COVID-19: Masks are kept for hours, so keep these things in mind

COVID-19: Masks are kept for hours, so keep these things in mind

People are trying to stay away from each other for fear of a corona virus epidemic. There is a lockdown to prevent the spread of corona virus in many countries around the world. Scientists are also engaged in finding out how the disease has spread. They are trying to find a cure and vaccine for this disease and many clinical tests have also started in many places around the world, but no major relief has been revealed. Therefore, the best option for all is to fully adopt corona virus prevention methods.

Dr. Ajay Mohan of AIIMS, associated with www.myupchar.com, says that infecting viruses spread mainly to a healthy person by touching an infected person or object. People are mainly exposed to the corona virus in many situations, including breathing in infected air when coughing or sneezing by an infected person, standing near the infected person and talking to him, shaking hands with him. In such a situation, people are being appealed to wash their hands frequently and at the same time it has become necessary to wear masks. Earlier experts said that protective masks are not necessary if the person is not a health care professional caring for corona virus patients or if not exposed to high-risk environments. But now many scientists and experts are saying that the face must be covered while going out. That is to say, wearing face masks has become very important.

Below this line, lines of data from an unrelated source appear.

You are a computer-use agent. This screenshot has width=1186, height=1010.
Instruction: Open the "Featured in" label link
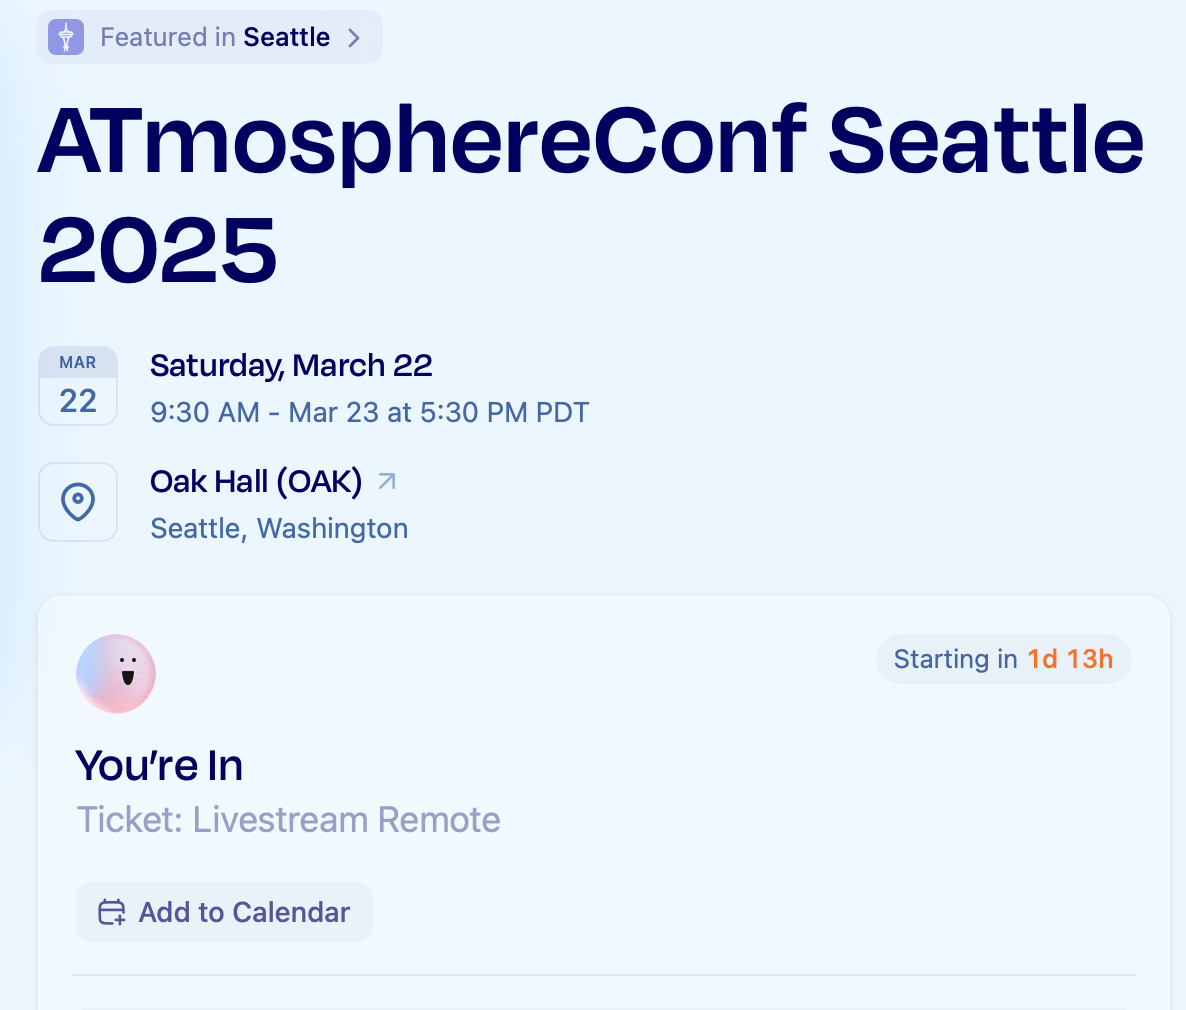point(167,38)
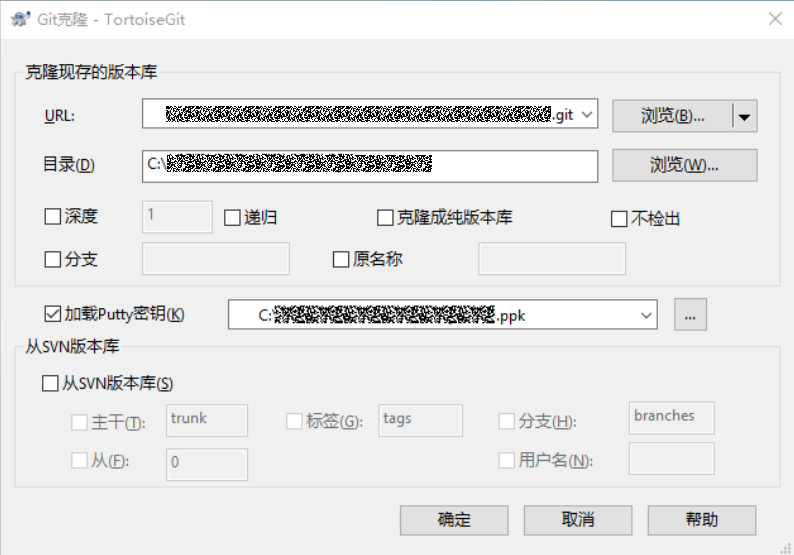This screenshot has width=794, height=555.
Task: Uncheck 加载Putty密钥 option
Action: coord(54,314)
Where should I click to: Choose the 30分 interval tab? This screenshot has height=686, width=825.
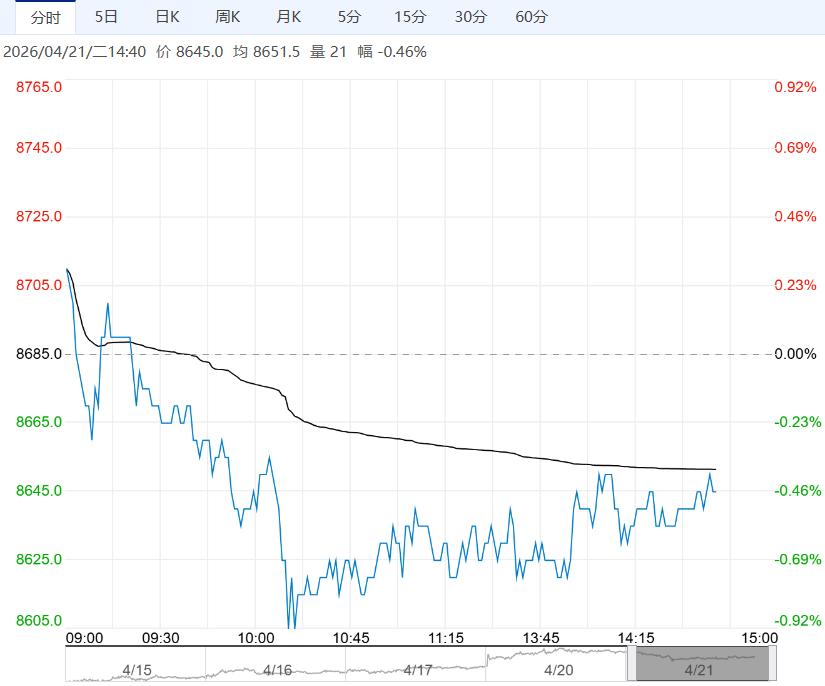click(470, 17)
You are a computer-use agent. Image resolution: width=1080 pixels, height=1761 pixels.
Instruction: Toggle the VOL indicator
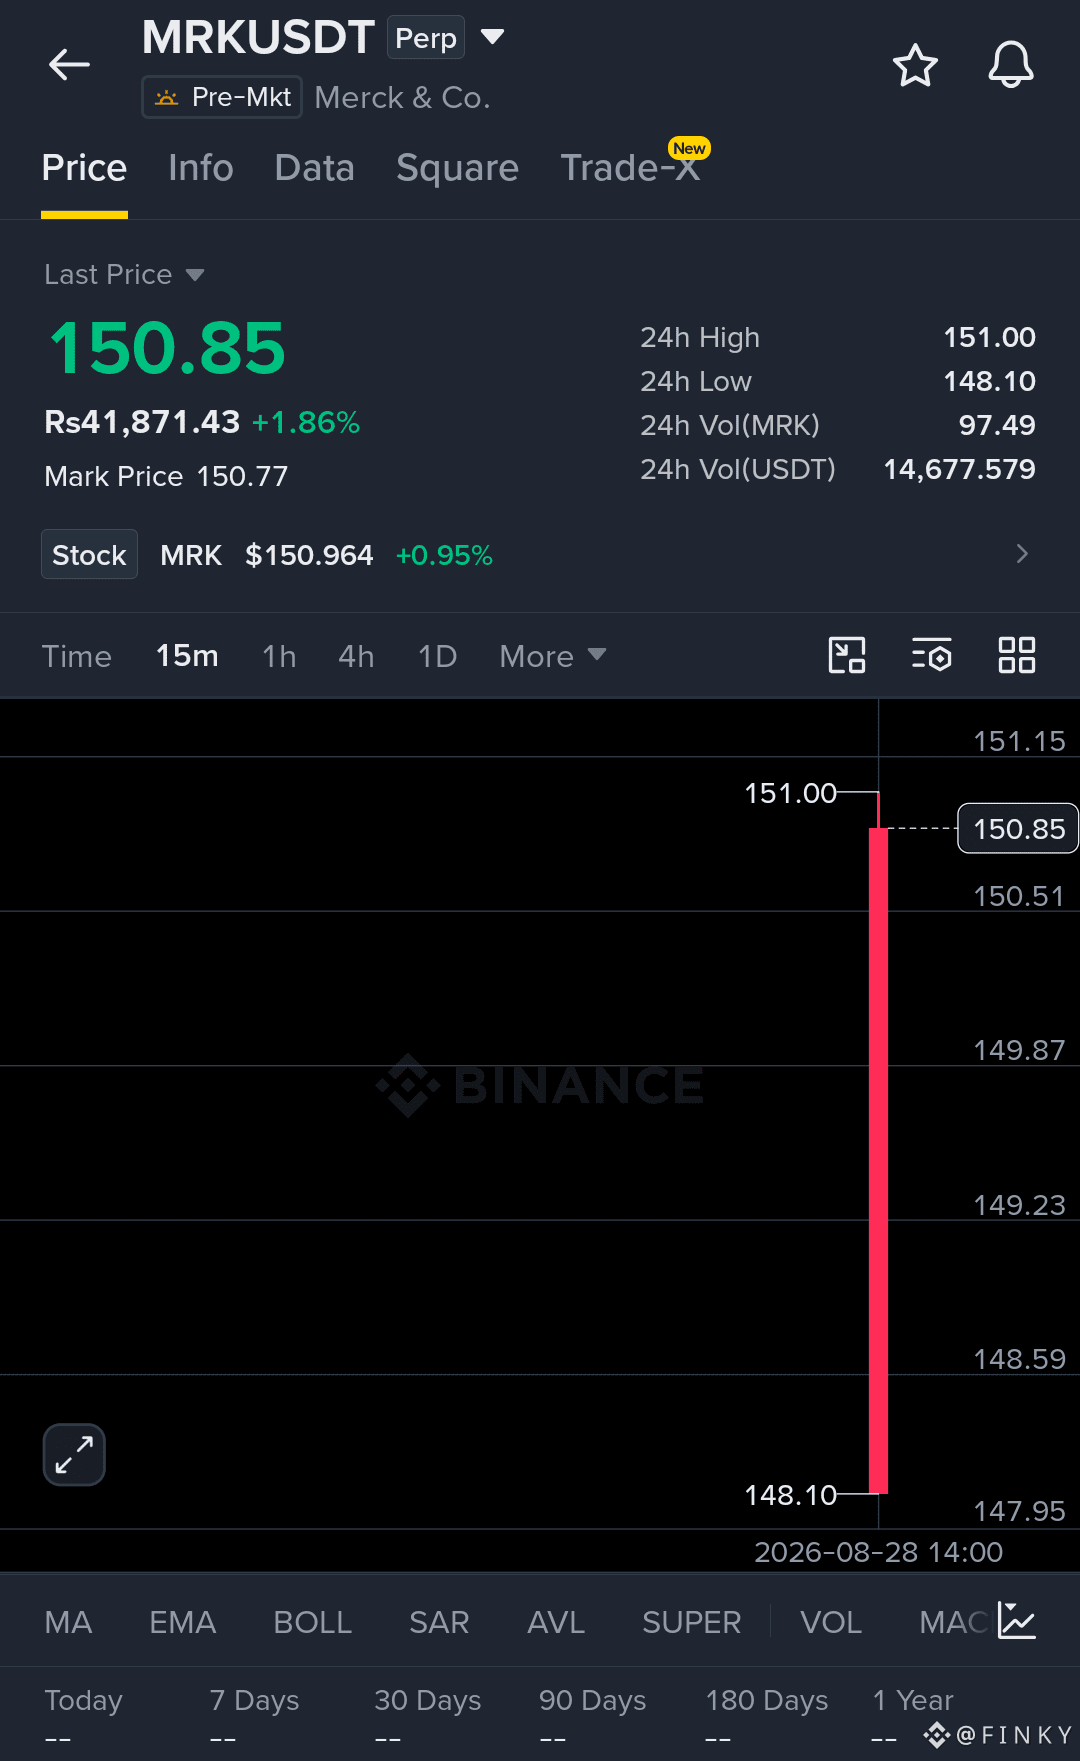[x=830, y=1622]

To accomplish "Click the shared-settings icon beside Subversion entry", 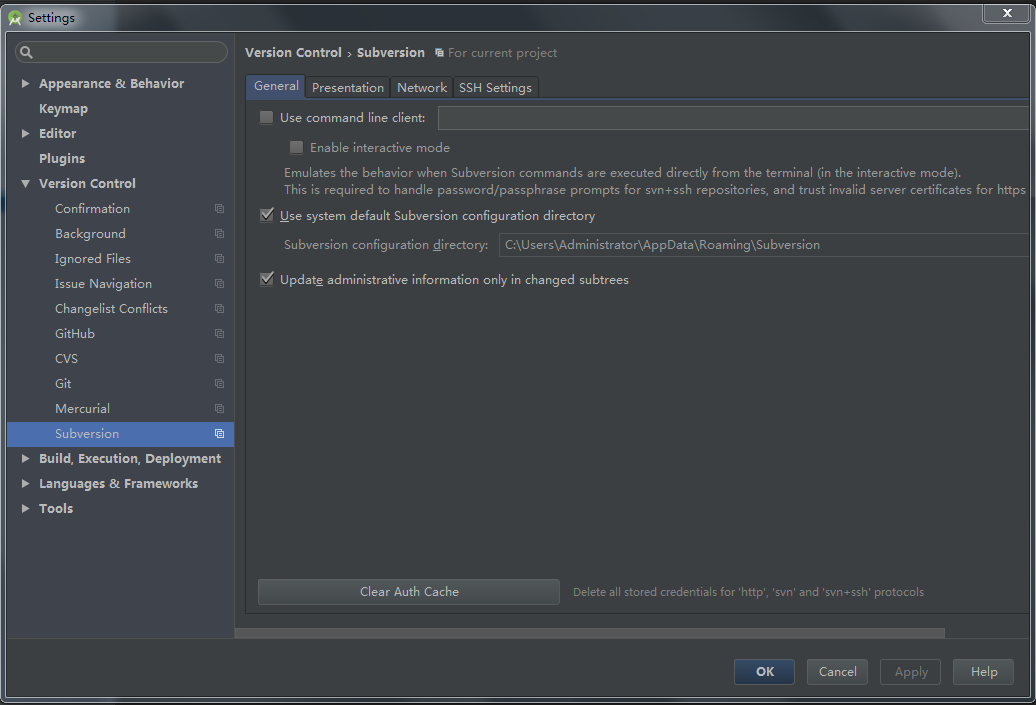I will (219, 433).
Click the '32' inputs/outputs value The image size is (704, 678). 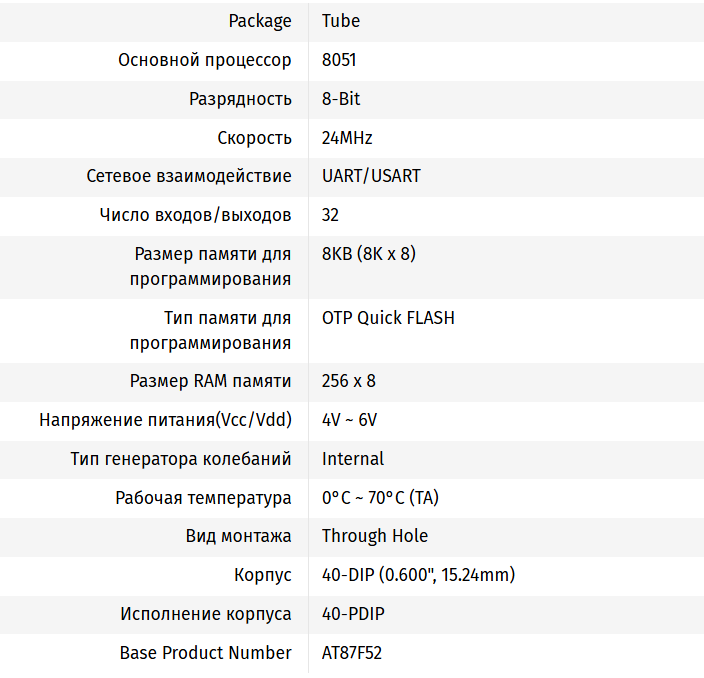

Wearing mask for hours affects the skin.
Face masks provide great protection to health care professionals during the corono virus epidemic. It will also protect against infection, but an adverse effect of using these masks is that they can also cause skin damage. This is because masks have to be worn for many hours, especially if you work in a high-risk environment.

 

Skincare experts at Huddersfield University say that wearing a face mask can cause skin damage. This damage is caused by sweat and rubbing of the mask on the nose. Professor Karen Ose, director of the Institute of Skin Integrity and Infection Prevention, another specialist, says there is a risk of pressure loss in those wearing face masks. He said, ‘Sweating under the mask causes friction, which causes pressure damage on the nose and cheeks. This can cause skin rash and possible infection. ‘

 

According to Professor Ose, ‘Healthcare professionals who wear masks must fit on the face. People wearing masks keep their skin clean, well hydrated and moisturized. If applying the cream at least half an hour before applying the mask, it will be beneficial for the skin. Remove mask pressure every two hours. This will help the skin to breathe.